● **PROBLEM TO SOLVE**: Once the line with "Where should I" is found in the data, output it and each following line exactly, up to and including the line with "Click the DACIA section heading", and nothing before or after.

● **INPUT**:
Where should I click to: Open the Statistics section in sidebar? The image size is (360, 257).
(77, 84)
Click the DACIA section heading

...

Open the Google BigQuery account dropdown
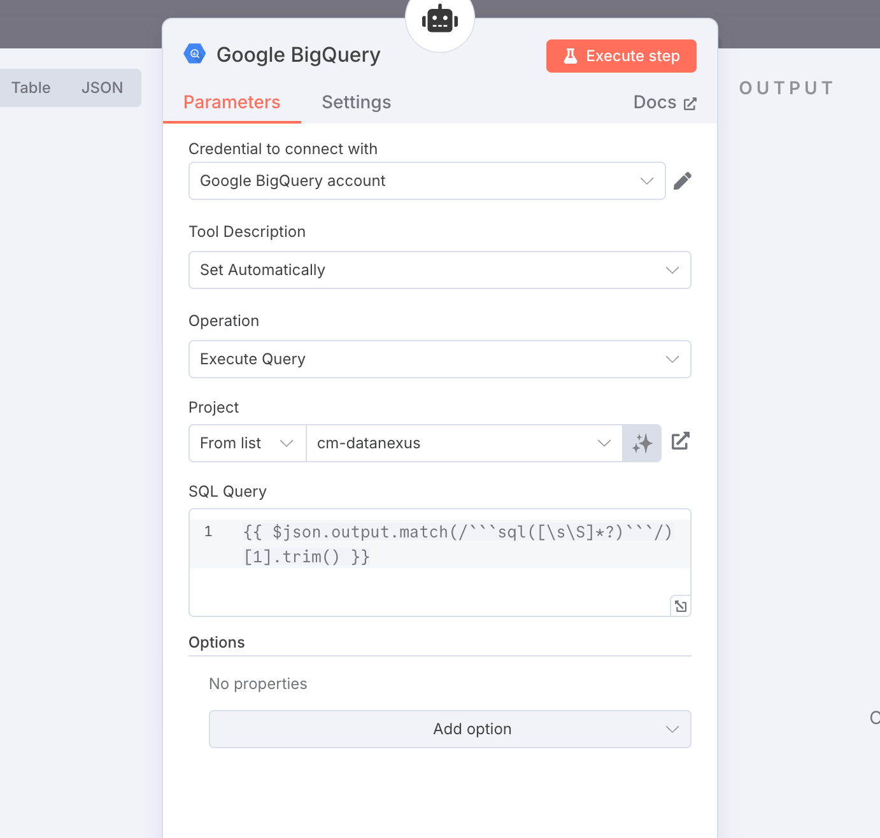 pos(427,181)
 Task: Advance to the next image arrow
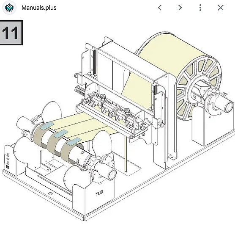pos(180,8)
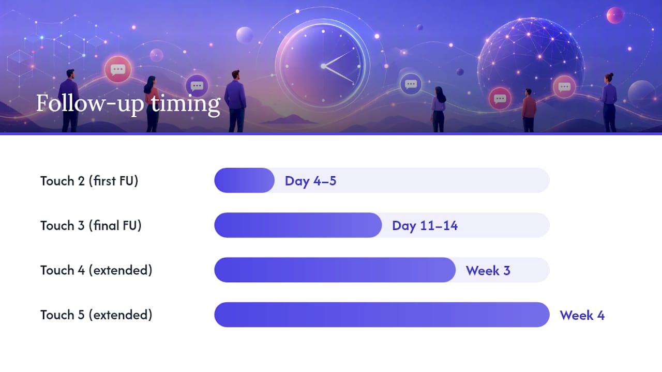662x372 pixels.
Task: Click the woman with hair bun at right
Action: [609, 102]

● **RESPONSE TO THIS EXERCISE**:
Where should I click to: Open the Statistics section in sidebar? The image size is (360, 257).
(77, 84)
Click the DACIA section heading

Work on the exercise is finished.